Beware the Hacker in the Black Hat
Since the TJX cyberheist, there has been a mind-boggling number of computer hacks in the world of technology and this hacking activity doesn’t seem likely to stop any time soon. The Identity Theft Resource Center reported that in 2016, data breaches in the United States hit an all-time record high. And even before that, Money.CNN.com reported the following big-story breaches:
- The personal information of 70 million Target customers, including 40 million of their credit and debit cards
- The user credentials of 33 million Adobe users, including 3.2 million stolen credit and debit cards
- The account data of 4.6 million Snapchat users
- 3 million payment cards used at Michaels
- 1.1 million cards used at Neiman Marcus
- The user credentials of “a significant number” of AOL’s 120 million users
- The user credentials of potentially ALL of eBay’s 148 million customers
These breaches are definitely not all the hacking that has occurred over the last few years, but the list does give you a clearer picture of how popular (and lucrative) hacking can be.
The Hacker and the Virus
Most hacks aren’t perpetrated with virus code. A hack and infection may have common symptoms, but the way they are implemented is totally different.
A hack exploits weakness in software—usually in real-time with buffers and stack overflows. Their level of impact may be greater, but their life cycles are typically shorter than those of viruses. A hack, once detected, is patched and resolved. Viruses, on the other hand, are carefully written programs. Once implemented, they compromise computers for use in large networks that carry out SPAM and DDOS attacks.
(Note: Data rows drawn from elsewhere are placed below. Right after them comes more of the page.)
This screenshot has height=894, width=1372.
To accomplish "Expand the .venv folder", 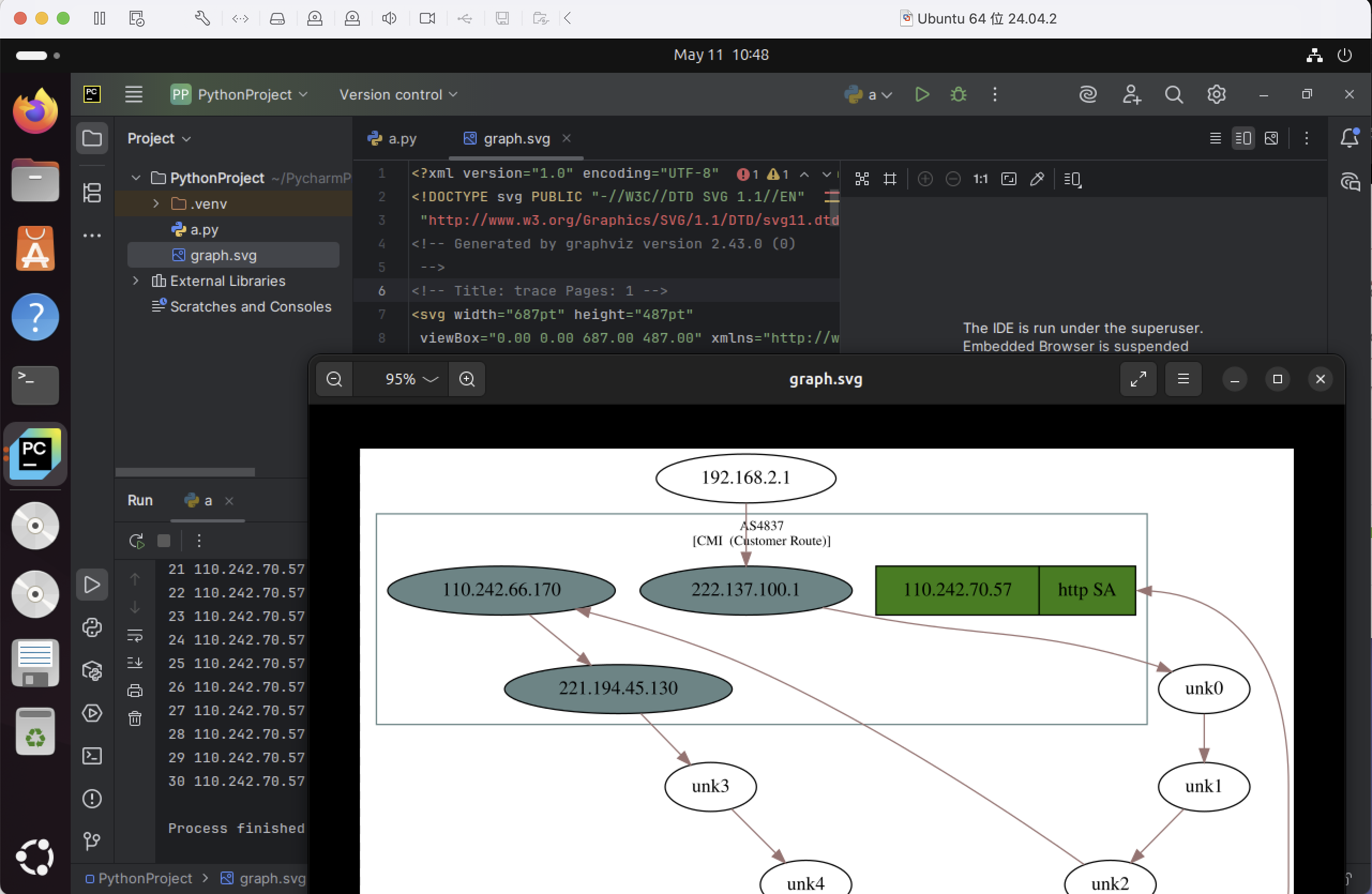I will [x=156, y=203].
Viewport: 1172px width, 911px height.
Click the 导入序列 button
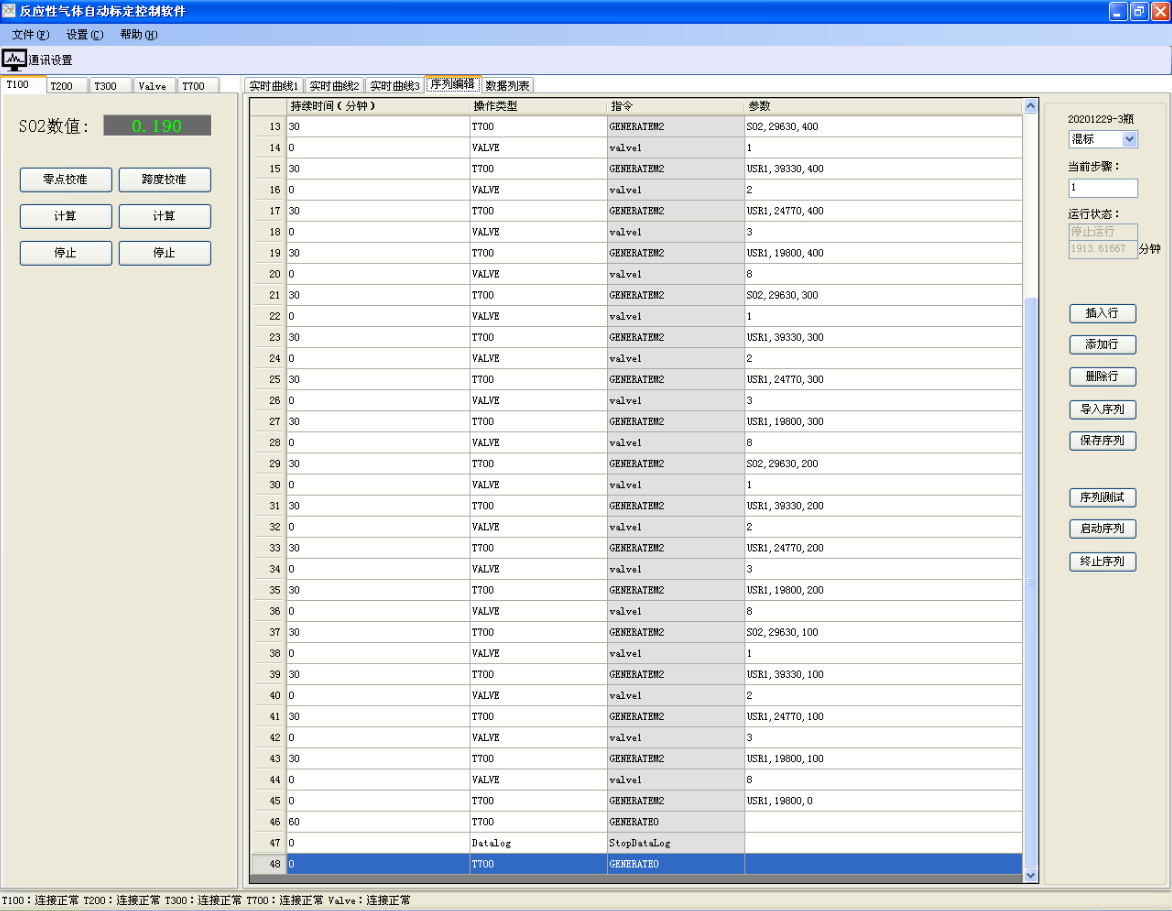tap(1102, 409)
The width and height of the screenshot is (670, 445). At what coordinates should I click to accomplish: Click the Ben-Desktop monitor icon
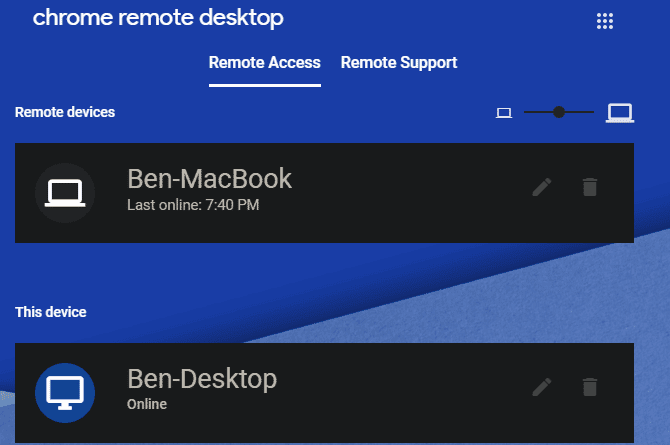65,393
We mentioned in our Computer Virus Crash Course article which symptoms to watch for that suggest that your computer may have been compromised. However, because it’s important to remain aware of what’s going on with your computer, we’re briefly listing those symptoms here, too. If you experience any of the following, your computer may have been compromised:
- A ransom message
- A fake antivirus message
- A missing file message
- A fake program update message
- A fake plugin update message
- Unwanted toolbars you didn’t request or install
- Redirected Internet searches
- Random, sometimes embarrassing popups
- Online password(s) no longer working
- Unexpected automatic software installation(s)
- A mouse that moves on its own (and makes selections!)
- Your antivirus, Task Manager and Registry are disabled
- Your online account is missing money
Conclusion: Think like a Hacker
This life seems fraught with way too many things to do. Unfortunately, when it comes to the possibility of being hacked or compromised, you’re just going to have to add one more thing to your list.
The first thing you should do is try thinking like a hacker. For those less technically savvy, this may be easier said than done. But bearing in mind the basics, like keeping your software up-to-date, properly logging out (and closing) application windows and frequently changing your passwords, is enough to keep you formidable in this ongoing fight.
Adding a comprehensive antivirus program to your list of computer protection is another smart tactic—definitely one that shouldn’t be ignored! Here is a list of five of the most popular antivirus programs.
- McAfee Total Protection
- Norton Security Deluxe
- Webroot CyberSecurity
- Malwarebytes Anti-Malware
- AvastPro Antivirus
Keep in mind that there are MANY antivirus programs out there. The ones listed above are just a sample of the kind of quality programs you can find. Whatever you decide to go with, just know that it will be well worth it to preserve your sensitive information.